È stata soccorsa nel mese di febbraio dal pescatore professionista Gianni Imperiale, poi trasportata presso il centro di recupero di Torre Guaceto per le cure e oggi, guarita, riassapora la libertà

PORTO CESAREO- Si chiama Giuseppina, ma ha un carapace, ed è stata battezzata con questo nome in occasione di San Giuseppe, ricorrente oggi, 19 marzo: la tartaruga soccorsa il 20 febbraio torna nel mare dalla battigia della località lido dell’Ancora, sita sul litorale costiero neretino e ricadente in zona A dell’area marina protetta Porto Cesareo.

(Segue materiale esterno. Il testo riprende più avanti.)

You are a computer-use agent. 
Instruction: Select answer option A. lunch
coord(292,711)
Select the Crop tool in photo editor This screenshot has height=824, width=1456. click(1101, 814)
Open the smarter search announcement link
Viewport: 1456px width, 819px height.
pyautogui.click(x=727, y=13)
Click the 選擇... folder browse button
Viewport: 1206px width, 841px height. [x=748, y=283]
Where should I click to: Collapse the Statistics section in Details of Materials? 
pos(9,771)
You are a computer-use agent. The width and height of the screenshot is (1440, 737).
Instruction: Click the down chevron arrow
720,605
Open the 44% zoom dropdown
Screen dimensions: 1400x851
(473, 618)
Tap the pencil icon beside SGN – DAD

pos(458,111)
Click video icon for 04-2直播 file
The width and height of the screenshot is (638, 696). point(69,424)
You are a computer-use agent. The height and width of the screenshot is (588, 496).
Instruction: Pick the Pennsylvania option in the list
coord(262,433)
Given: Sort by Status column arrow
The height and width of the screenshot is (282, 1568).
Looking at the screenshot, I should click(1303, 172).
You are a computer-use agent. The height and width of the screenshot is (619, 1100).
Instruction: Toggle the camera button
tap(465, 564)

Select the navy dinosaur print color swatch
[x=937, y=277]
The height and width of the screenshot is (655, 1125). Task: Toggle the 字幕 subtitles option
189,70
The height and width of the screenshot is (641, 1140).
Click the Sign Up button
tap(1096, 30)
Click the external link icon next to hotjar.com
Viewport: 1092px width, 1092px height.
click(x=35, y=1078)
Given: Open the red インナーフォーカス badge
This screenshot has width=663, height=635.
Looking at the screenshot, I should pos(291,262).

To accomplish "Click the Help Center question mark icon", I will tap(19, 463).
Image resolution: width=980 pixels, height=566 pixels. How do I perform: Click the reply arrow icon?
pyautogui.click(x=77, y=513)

IMG-20210319-WA0023-2Giuseppina è un esemplare adulto di tartaruga appartenente alla famiglia delle caretta caretta, recuperato nelle acque dello Jonio lo scorso 20 febbraio. L’esemplare rimase impigliato nelle reti da pesca del pescatore professionista Gianni Imperiale, che accortosi dell’accaduto ha allertato il personale dell’Amp Porto Cesareo e attivato il protocollo di salvataggio previsto con un apposito regolamento dalla stessa Riserva nazionale. Dopo gli immediati soccorsi, sono stati gli stessi operatori Amp, che l’hanno soccorso con immediatezza, a darla in cura al Centro di recupero tartarughe di Torre Guaceto, “Luigi Cantoro”, dove le sono state prestate cure, attente e mirate, fino alla sua completa guarigione.

E così Giuseppina oggi ha avuto la sua giornata di gloria e ritorno all’amato Jonio. Il rettile è stato infatti liberato sotto l’attenta visione dell’esperto biologo faunista Giacomo Marzano, che di fatto ha seguito l’intero iter di recupero della Caretta caretta. Da evidenziare infine che l’attività di cura e rilascio a mare della tartaruga, ha previsto tra l’altro anche il montaggio sul dorso della stessa di un dispositivo Gps che ne monitorerà gli spostamenti ed i comportamenti.